Report every line of the records below that contains the word "computer".

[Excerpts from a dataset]
/---

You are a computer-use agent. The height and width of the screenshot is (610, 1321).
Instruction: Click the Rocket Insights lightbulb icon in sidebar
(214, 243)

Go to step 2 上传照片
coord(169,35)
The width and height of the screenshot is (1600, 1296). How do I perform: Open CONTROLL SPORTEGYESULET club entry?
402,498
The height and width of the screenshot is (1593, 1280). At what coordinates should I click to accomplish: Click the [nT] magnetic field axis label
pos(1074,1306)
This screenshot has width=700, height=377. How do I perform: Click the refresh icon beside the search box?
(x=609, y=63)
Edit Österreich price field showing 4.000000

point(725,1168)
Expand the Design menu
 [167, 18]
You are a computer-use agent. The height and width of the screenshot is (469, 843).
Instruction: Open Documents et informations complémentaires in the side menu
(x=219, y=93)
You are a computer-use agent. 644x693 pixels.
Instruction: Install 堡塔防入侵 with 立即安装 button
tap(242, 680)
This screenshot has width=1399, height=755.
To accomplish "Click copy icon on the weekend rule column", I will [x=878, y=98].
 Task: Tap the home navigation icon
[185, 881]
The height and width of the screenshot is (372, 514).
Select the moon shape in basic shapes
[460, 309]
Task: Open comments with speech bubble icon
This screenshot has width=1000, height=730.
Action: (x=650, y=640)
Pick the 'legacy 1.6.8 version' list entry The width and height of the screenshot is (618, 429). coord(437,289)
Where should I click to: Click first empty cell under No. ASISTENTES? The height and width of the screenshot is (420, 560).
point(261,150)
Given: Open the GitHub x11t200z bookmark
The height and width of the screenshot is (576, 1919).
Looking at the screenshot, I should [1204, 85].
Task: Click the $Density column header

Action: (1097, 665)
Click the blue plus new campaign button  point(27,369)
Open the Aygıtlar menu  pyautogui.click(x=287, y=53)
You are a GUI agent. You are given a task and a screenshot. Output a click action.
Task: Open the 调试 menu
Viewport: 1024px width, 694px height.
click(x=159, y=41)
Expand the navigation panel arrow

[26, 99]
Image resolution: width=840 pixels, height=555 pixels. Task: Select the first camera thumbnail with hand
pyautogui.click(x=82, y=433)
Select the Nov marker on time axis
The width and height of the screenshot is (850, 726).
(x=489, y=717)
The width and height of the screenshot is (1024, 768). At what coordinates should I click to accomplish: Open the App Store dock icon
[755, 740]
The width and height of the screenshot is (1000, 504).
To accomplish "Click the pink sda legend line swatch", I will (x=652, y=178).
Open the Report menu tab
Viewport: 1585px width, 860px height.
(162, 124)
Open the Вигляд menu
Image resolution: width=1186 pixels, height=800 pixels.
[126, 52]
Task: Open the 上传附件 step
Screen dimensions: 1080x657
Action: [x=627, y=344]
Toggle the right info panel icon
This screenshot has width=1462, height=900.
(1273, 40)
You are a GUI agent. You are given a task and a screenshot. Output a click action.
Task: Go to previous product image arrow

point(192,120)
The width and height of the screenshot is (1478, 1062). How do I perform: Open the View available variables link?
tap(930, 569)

\---

> [Solution to the problem]
You are a computer-use agent. The height and width of the screenshot is (610, 1321).
You are a computer-use agent. The height and width of the screenshot is (469, 843).
You are a computer-use agent. 644x693 pixels.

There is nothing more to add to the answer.